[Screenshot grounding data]
------------------------------------------------------------------------

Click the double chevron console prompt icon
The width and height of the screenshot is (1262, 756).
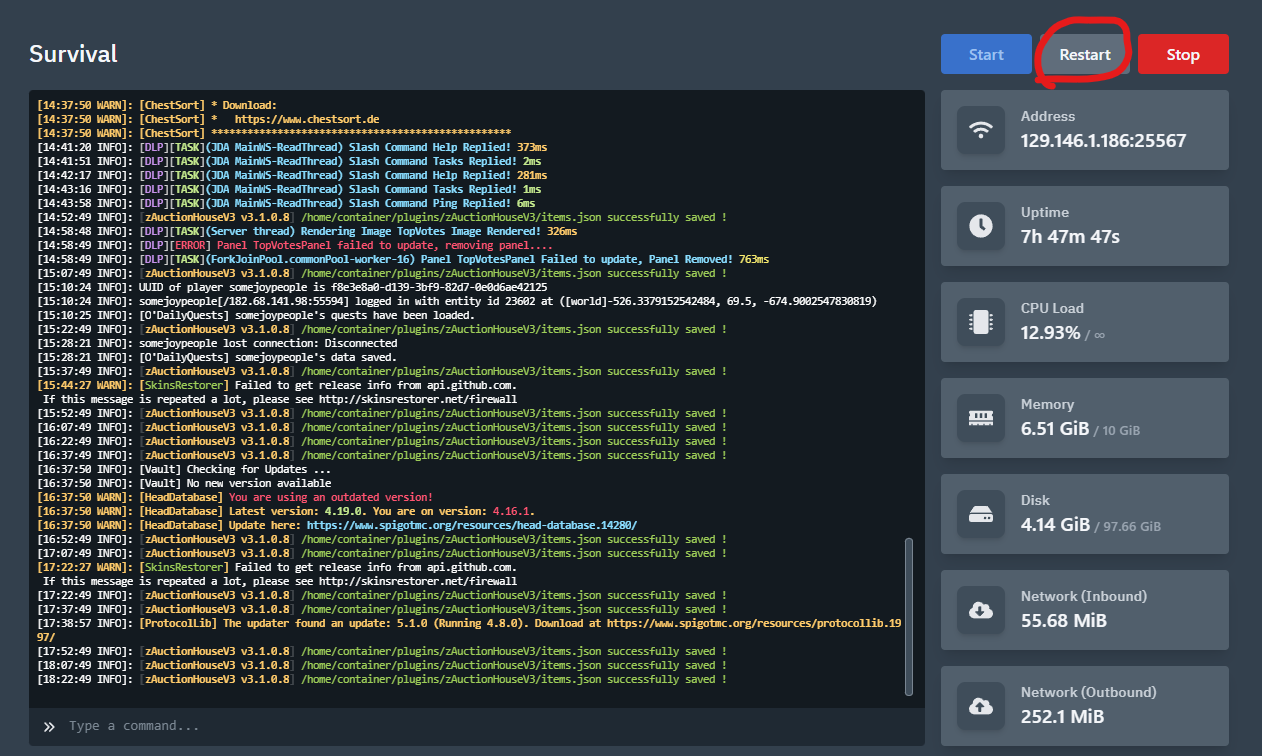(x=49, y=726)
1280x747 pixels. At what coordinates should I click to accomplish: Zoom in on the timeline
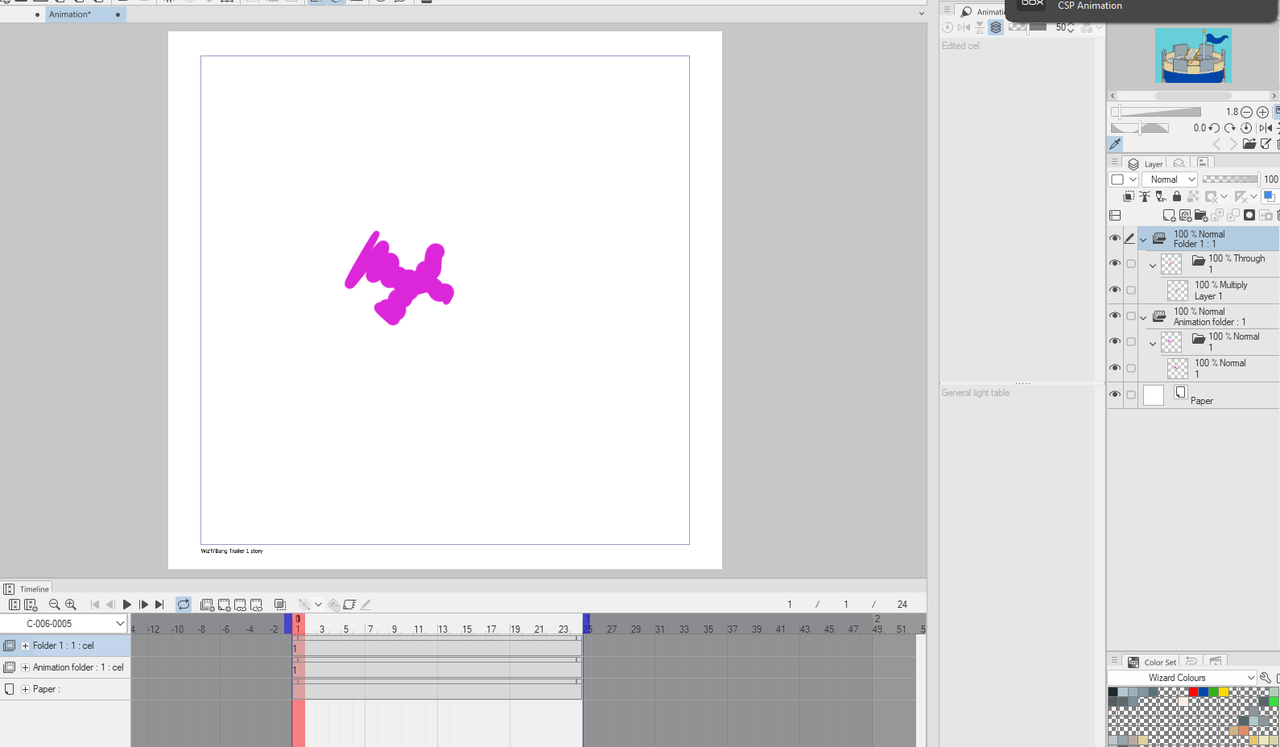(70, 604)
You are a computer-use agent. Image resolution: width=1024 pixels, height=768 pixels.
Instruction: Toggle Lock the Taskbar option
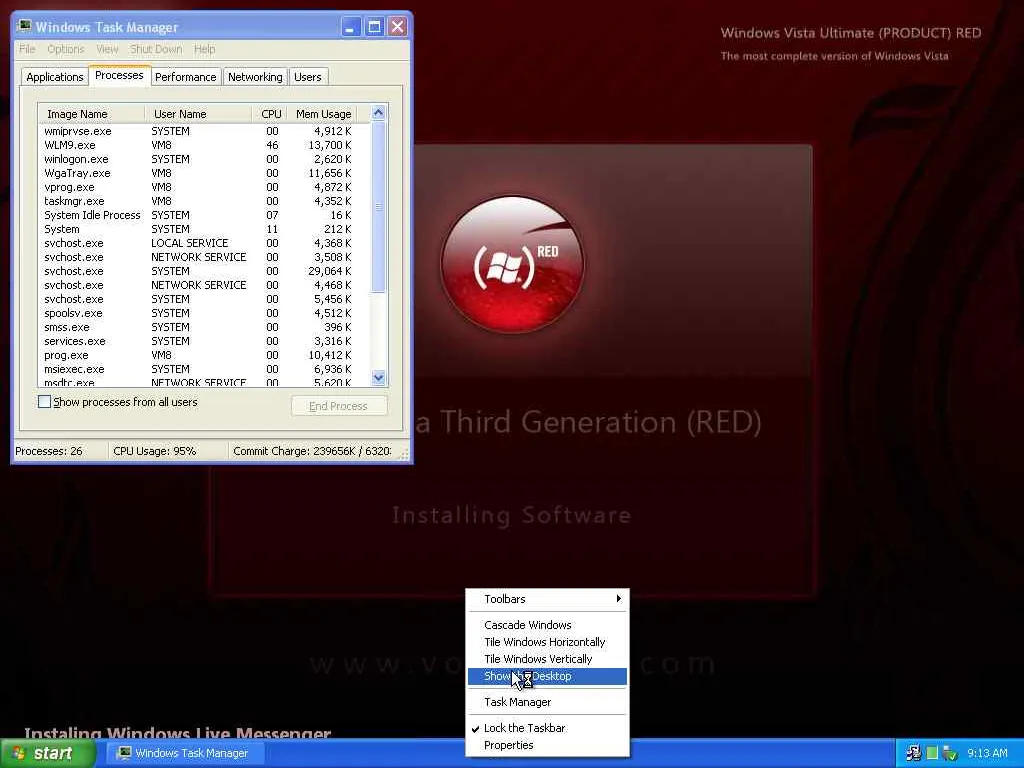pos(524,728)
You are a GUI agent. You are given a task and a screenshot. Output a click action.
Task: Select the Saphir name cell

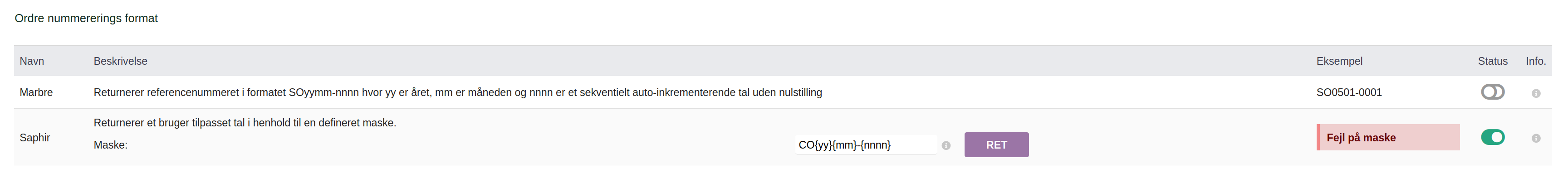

------------------------------------------------------------------------

• [TASK GOAL]:
The range to set down runs from the line containing "Instruction: Toggle Lock the Taskbar option" through the final line of the data, both ends included; give it exactly and drop the pictures.

• [ANSWER TO THE EXERCISE]:
Instruction: Toggle Lock the Taskbar option
pos(524,728)
You are a GUI agent. You are given a task and a screenshot. Output a click action.
Task: Select the Saphir name cell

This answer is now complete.